Bhanu Kapil | Humanimal: A Project for Future Children | Kelsey St. | 2009
Because it’s the latest which is bound, but everything, and latest on color. See also “Was Jack Kerouac a Punjabi?” and the posts preceding her choice to defect from the now defunct Harriet. On reading: “I read in order to be a writer in the time I am in, which is a closed time. I read to open myself to time, which is the time that opens in turn to writing. I read to flee taut death; to embrace wet or sinking deaths instead.”
Henri Meschonnic, trans. Lisa Robertson & Avra Spector | “The Rhythm Manifesto” | ms, they tell me it’s available here | 2010
“Against all poeticizations, I say there is a poem only if a shape of life transforms a shape of language and if reciprocally a shape of language transforms a shape of life. I say that it is only in this way that poetry, as the activity of poems, can live in society, can do what only a poem can do for people who, without poems, wouldn’t even realize that they were undoing their subjectivity and their historicity to become nothing other than products in the market of ideas, the market of feelings, and the market of manners.” Much-needed antidote to what’s modish—in poetry, I mean. Feeding a steadily-becoming-obsession of mine with a focus on rhythm and meter in the postwar epos (early 1960s, against semiotics).

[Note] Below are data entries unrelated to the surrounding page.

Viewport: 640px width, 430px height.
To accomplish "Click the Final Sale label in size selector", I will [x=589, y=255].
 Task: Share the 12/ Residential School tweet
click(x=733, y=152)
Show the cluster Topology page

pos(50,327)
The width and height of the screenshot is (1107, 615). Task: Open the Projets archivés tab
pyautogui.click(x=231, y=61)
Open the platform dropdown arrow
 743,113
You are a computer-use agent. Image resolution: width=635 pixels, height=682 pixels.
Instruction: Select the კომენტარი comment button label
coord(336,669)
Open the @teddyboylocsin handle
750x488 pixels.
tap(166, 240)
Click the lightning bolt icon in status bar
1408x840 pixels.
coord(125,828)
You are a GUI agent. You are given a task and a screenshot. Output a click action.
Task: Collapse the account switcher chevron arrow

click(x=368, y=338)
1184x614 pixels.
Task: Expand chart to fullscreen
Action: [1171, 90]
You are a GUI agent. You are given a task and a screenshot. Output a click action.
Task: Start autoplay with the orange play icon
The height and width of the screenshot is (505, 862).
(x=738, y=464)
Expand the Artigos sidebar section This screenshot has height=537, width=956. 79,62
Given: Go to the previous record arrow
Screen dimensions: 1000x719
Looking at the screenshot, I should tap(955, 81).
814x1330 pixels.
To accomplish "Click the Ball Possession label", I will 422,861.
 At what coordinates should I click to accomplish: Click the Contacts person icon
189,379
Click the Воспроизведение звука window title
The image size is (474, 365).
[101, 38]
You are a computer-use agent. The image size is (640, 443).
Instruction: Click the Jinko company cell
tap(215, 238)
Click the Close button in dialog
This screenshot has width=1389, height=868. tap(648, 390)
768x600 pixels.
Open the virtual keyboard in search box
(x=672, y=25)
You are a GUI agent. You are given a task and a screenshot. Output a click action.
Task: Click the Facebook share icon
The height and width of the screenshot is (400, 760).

Further resonance with Daria Fain & Robert Kocik’s Phoneme Choir, ongoing & described at http://www.brooklynrail.org/2009/04/dance/choir-praxis.
Judd Morrissey | RC_AI | http://www.judisdaid.com/rcai.php | 2010
Text—recombinatory speakings out of Robert Coover’s Pinocchio in Venice—as panorama, 380,000 pixels—or 422 feet—long. Ends with bubbly digital schmaltz, delightsome.
Pier Paolo Pasolini | La Ricotta | part of Ro.Go.Pa.G., & supplementary material on Criterion Collection edition of Mamma Roma | 1962
I searched for this film for over a decade and recovered it accidentally when permitting myself to watch Mamma Roma for the nth time. Stracci (“rags”) is enjoined to play Christ in a restaging of the Passion directed by a Pasolini figure played by Orson Welles. Couldn’t be more of a corrective to Gibson far before the fact; censored “for insulting the religion of the state,” so that he had to remove Welles’s final line, “dropping dead was his only means of revolution.” Hypercitational: poetry, philosophy, music, film, painting of others punctures the half-hour. At one point a tableau vivant of Rosso Fiorentino’s and Pontormo’s magisterially weird Depositions, typifying this short’s neorealist mannerism or mannerist neorealism.
M. Nourbese Philip | Zong! | Wesleyan | 2008
Hauntological, as Philip notes, ululating effort to identify, localize the murdered Africans reduced by the illogic of law to cargo aboard the Zong, at the apex of Enlightenment. Alters “reading”: drowns the eye. Taught following Kamau Brathwaite’s 2005 Wesleyan title Born to Slow Horses, which also insists that the Atlantic is alive and history—despite all other proclamations and appearances—undead.
Lauren Shufran | The Birds | self-published chapbook | 2010
Riddled with antient rid-’ems: “Prior to this tryst my debt was pretty damn van- / Illa; kinkless, even—like interject- / Ing damns between my speech to impound flavors, or / Jouncing into fountains up in Rome in / Simplex Latin:.…” Just received, still trying to divine the architectonics of this padded echo chamber. “Ery spoken word performance hankers for its pri- / Vate Melos to corroborate that Venuses / De Milo and Baghdadi artifacts can still / Be looted—I mean, disinhumed—from loci all / Entombed by massacres your gifted homeboys mount- / Ed.” Close kin to Brandon Brown’s amazing translations of Catullus, another one for my short-list: but where are they? Shelves are a chaos and I can’t find ‘em. The awkward encrustations of tempo in this work—the making, the deriving—rebuke the voiding of historicity that is such the rage at present. Taking a cue from Mallarmé via Meschonnic via Robertson/Spector: “to mysteriously work toward lateness or neverness.”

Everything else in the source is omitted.